Sean Brundle, DevOps Engineer at website development specialist Brainjocks, told us about how his team uses ParkMyCloud to manage cloud and DevOps costs.
Hi Sean! Tell us about Brainjocks and what you all do.
Sure. Brainjocks is a web design and development company that utilizes Sitecore, Episerver, and WordPress solutions to help companies build and manage websites. The Brainjocks team creates and updates websites that are most frequently hosted on public cloud servers.
We support our customers from end to end. We create and update their websites, and often support them after they go live, also. Sometimes we host their web sites on our cloud servers using Google Cloud, AWS, or Azure cloud solutions.
What’s your role at Brainjocks?
I’m a DevOps engineer, so my role is to set up and support all of the different environments for projects. I also configure automation tools and processes for developers, allowing them to deploy code changes in a seamless and automated process.
That is where ParkMyCloud comes into play for us. I make sure that we aren’t charging our clients too much for their cloud services when those services are not being actively utilized.
We have a DevOps team of five, and we support approximately 90 employees across our company.
How did you all decide to have a multi-cloud environment across all three of the major providers?
When we first started using public cloud, we opted for Google Cloud. At the time, Google Cloud was a more economically affordable option, and it was a great start for internal servers and internal projects. As of today we have 55 Google Cloud servers being managed in ParkMyCloud. These instances consist of internal servers for quality assurance sites, as well as proof of concept servers for the clients who we manage within Google Cloud.
Later we began using AWS for our continuous integration needs. One of the primary tools that we use for continuous integration and continuous deployment is TeamCity, which contains numerous AWS integration points. When Azure became a feature leader in the cloud market we began transitioning many of our clients to the Azure solution, primarily for the reliability of supporting production environments and to take advantage of the integration options for our development tools. Azure bolstered their integration offerings for servers, as well as for the continuous integration Azure Devops tool that we use for most of our projects on the Azure environment. We also use Microsoft products for our development processes. Since we use both SQL Server and Visual Studio, we utilize Azure for production environments.

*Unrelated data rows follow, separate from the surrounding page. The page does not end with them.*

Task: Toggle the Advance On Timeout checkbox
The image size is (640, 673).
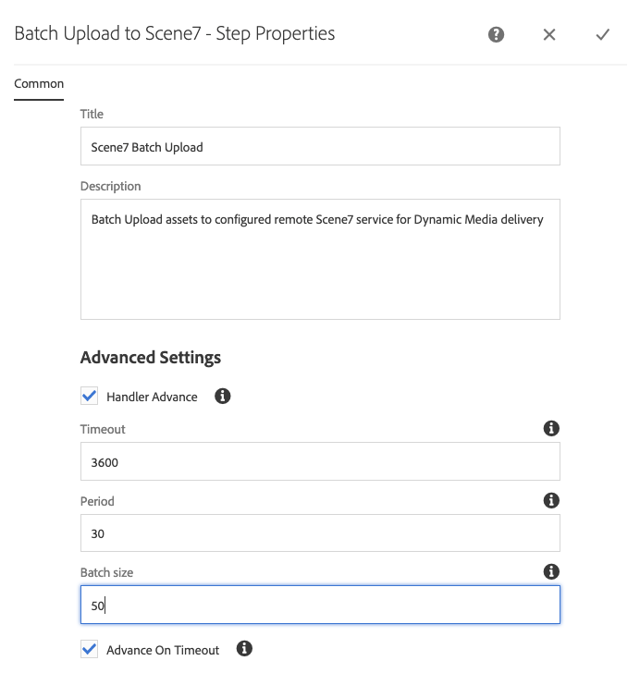Action: click(90, 649)
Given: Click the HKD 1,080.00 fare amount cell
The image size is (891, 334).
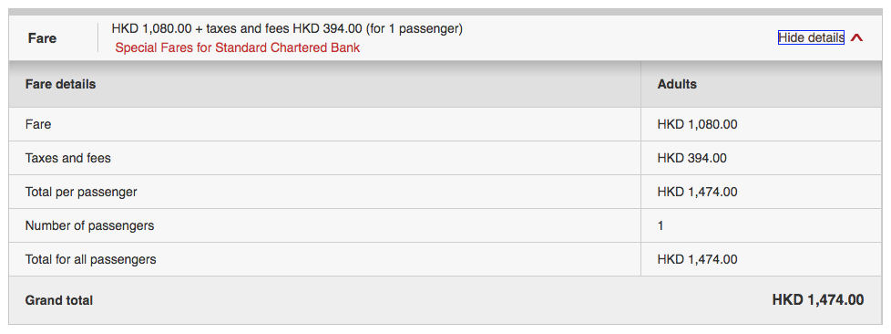Looking at the screenshot, I should point(697,124).
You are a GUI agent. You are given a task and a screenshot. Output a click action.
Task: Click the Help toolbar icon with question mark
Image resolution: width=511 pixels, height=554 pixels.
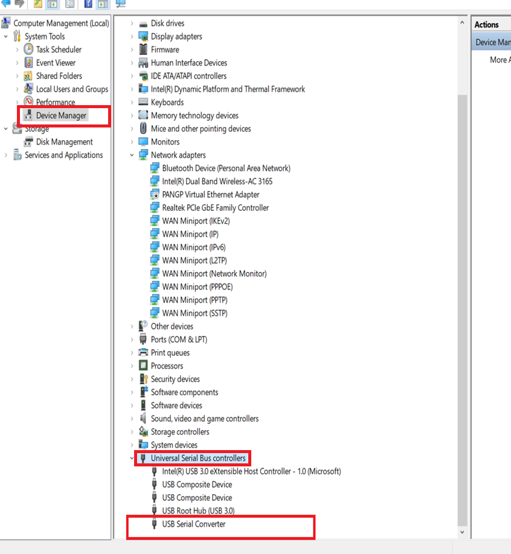(x=88, y=4)
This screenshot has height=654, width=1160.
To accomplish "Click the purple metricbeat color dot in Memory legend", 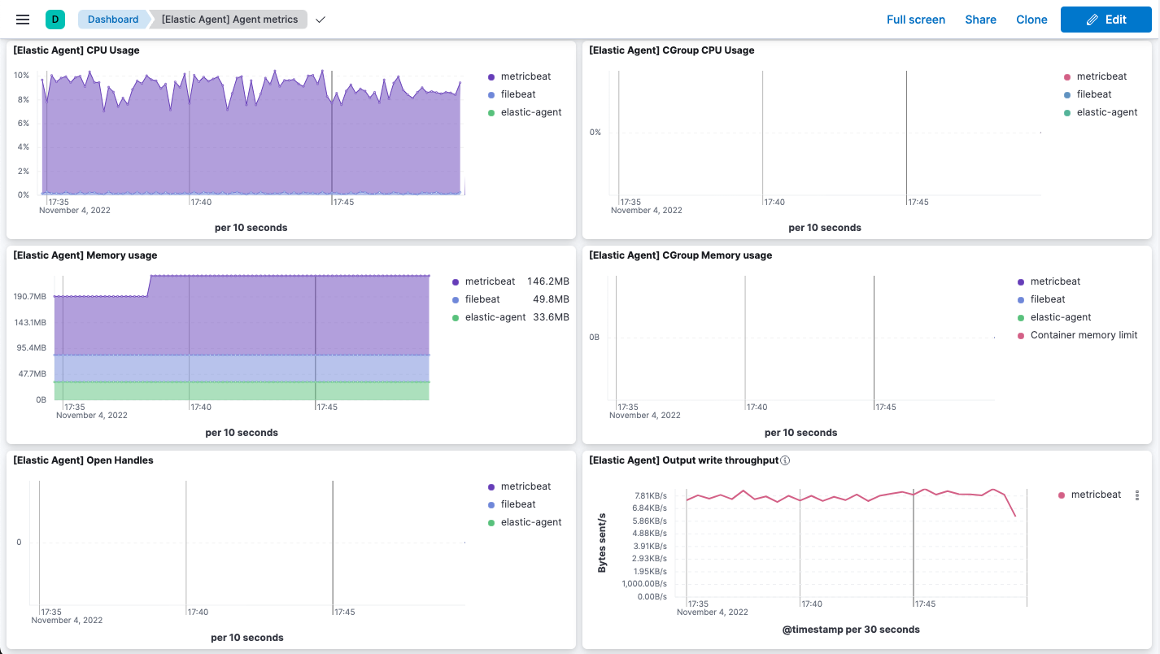I will pyautogui.click(x=456, y=281).
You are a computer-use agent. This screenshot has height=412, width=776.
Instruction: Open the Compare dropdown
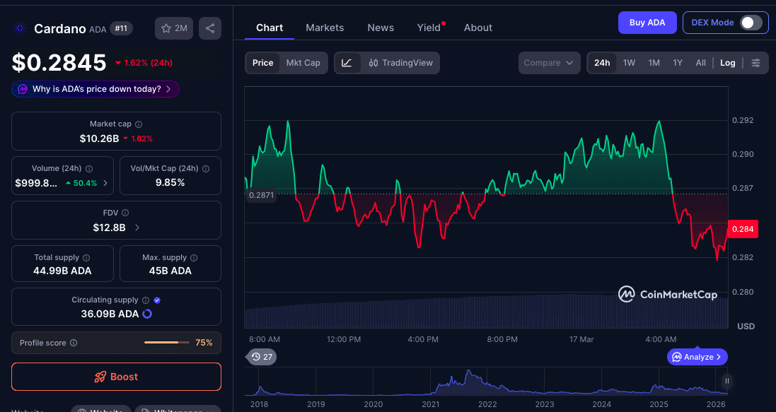pyautogui.click(x=550, y=63)
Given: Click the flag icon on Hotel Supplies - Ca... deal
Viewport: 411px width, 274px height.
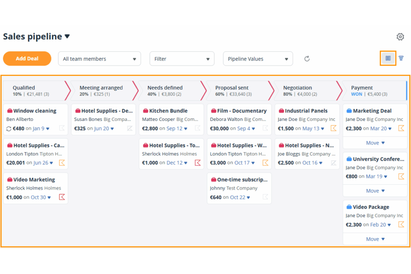Looking at the screenshot, I should click(62, 163).
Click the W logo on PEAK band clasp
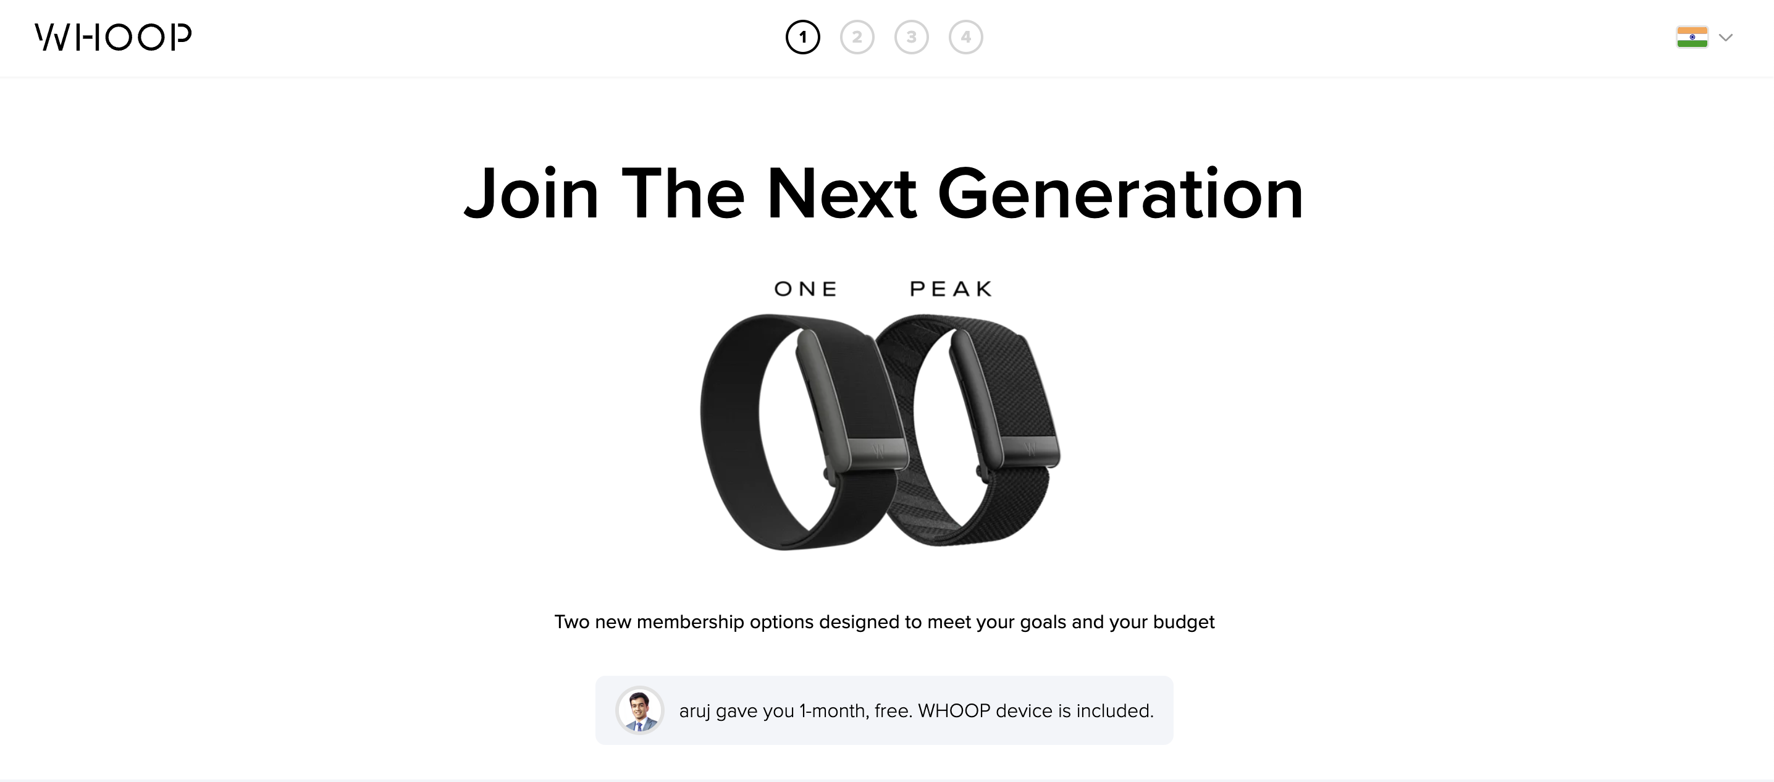Image resolution: width=1774 pixels, height=782 pixels. pyautogui.click(x=1030, y=450)
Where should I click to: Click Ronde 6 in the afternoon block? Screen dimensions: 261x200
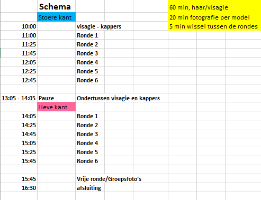(90, 161)
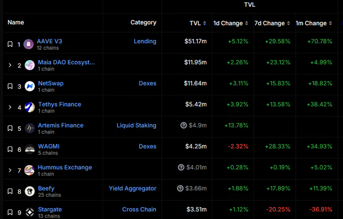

What led you to search for a solution like ParkMyCloud?
We have a lot of active servers for internal testing, and keeping those online 24/7 is a significant cost when we only need them online when we are actively using them. Initially we would enable and disable the servers manually as needed, but that was a very time-consuming activity for our DevOps team. Cross-department communication became a challenge, also, as the QA team might try to do tests within a certain environment only to discover that the servers they needed were turned off, requiring them to seek out a DevOps resource and request that the server be brought back online.
Azure includes some automated options to schedule server availability, but neither Google Cloud nor AWS offers a good scheduling feature. That’s why I began researching different tools in the market that can automate server schedules. It is ideal to have one to reliably schedule server availability. ParkMyCloud does an amazing job with that.
I also like the option of configuring policies that allow me to schedule specific server availability per project. These scheduling features also greatly facilitate our processes across our US- and European-based offices since they operate in multiple time zones. With ParkMyCloud I have a schedule for each time zone, so when it’s 3:00 in the morning local time in our Atlanta office the European servers will automatically be online. They don’t have to ping us and wake us up early in the morning. So that’s one thing I was definitely looking for in a tool that we never had before.
That sounds like it was a pain to manage.
It sure was. The previous, manual process for enabling and disabling servers was not an efficient process at all, and it was a tedious task to organize all of our servers across all of our time zones.
How did you first hear about ParkMyCloud?
We looked into creating a custom application that would do something similar to ParkMyCloud, but our custom solutions didn’t have a lot of the benefits that we have found in your solution. We wanted a way that the QA team could go in and see if the servers are on or off, request to have the servers turn on, and then I was planning to create an automated process to have these servers on and off on a certain schedule. I was creating automation scripts to turn off the servers, and eventually I just realized that there’s got to be a good tool out there that will automate this process for me. That’s when I started researching, and through my research I found ParkMyCloud. I saw a demo, and determined that ParkMyCloud does everything that I want plus much, much more.
How much have you saved on your cloud bills so far with ParkMyCloud?
We just started using it a few months ago, and we’ve already saved $10,000.
Do you have ParkMyCloud integrated with any other tools you use?
Yes. We use Slack, which is the biggest communication tool that we use throughout our company. I have Slack integrated with ParkMyCloud, so any time a scheduled configuration changes or when certain critical servers are turned on or off, all applicable team members are alerted via the Slack-ParkMyCloud integration before those servers are shut down.
That’s all I have for now! Thanks for your time.